[Saved entries]
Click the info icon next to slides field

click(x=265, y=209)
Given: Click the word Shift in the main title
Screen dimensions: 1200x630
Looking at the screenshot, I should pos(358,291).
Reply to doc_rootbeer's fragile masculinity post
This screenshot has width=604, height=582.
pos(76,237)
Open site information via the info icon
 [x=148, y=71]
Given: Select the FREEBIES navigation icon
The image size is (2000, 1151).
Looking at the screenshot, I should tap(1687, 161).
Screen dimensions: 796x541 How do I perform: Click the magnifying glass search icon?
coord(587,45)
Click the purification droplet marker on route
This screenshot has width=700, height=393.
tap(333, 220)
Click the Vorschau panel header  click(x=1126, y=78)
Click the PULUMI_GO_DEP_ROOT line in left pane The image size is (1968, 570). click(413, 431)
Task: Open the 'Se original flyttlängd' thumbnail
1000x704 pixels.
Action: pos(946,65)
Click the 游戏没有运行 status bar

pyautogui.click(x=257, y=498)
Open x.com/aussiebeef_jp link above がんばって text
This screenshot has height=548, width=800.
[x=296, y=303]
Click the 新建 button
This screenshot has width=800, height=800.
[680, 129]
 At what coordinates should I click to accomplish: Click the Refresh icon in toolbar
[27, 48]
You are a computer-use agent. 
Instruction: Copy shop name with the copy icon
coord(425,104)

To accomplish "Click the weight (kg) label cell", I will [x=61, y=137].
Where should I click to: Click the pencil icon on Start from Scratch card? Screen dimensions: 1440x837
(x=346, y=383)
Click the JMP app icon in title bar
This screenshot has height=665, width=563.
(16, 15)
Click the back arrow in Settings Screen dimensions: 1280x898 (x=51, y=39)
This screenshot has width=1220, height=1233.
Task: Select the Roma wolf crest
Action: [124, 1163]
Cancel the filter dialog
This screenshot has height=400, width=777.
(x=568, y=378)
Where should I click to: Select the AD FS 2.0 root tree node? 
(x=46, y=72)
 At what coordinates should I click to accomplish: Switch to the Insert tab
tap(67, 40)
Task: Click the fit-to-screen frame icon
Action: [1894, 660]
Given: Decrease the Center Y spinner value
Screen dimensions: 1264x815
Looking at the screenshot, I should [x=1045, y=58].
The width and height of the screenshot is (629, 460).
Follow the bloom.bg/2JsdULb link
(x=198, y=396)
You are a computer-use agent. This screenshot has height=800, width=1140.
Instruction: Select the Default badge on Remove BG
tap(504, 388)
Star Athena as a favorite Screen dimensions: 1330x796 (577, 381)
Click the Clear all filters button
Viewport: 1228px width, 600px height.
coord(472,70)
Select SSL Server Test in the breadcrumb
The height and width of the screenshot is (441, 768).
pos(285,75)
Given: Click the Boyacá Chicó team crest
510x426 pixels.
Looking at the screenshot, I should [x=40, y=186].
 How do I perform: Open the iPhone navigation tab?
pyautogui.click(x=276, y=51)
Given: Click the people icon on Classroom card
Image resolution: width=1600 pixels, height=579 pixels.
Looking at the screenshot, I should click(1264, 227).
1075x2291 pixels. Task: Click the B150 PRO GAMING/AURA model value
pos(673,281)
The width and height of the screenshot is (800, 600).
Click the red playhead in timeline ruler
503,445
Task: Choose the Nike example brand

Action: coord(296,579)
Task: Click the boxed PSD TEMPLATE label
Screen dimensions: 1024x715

§ **Activity**:
As the answer, set down only the lines from the data above between the one holding "Instruction: Select the" and the one holding "Select SSL Server Test in the breadcrumb", inclusive, exactly as they read.

§ **Response**:
Instruction: Select the Default badge on Remove BG
tap(504, 388)
Star Athena as a favorite Screen dimensions: 1330x796 (577, 381)
Click the Clear all filters button
Viewport: 1228px width, 600px height.
coord(472,70)
Select SSL Server Test in the breadcrumb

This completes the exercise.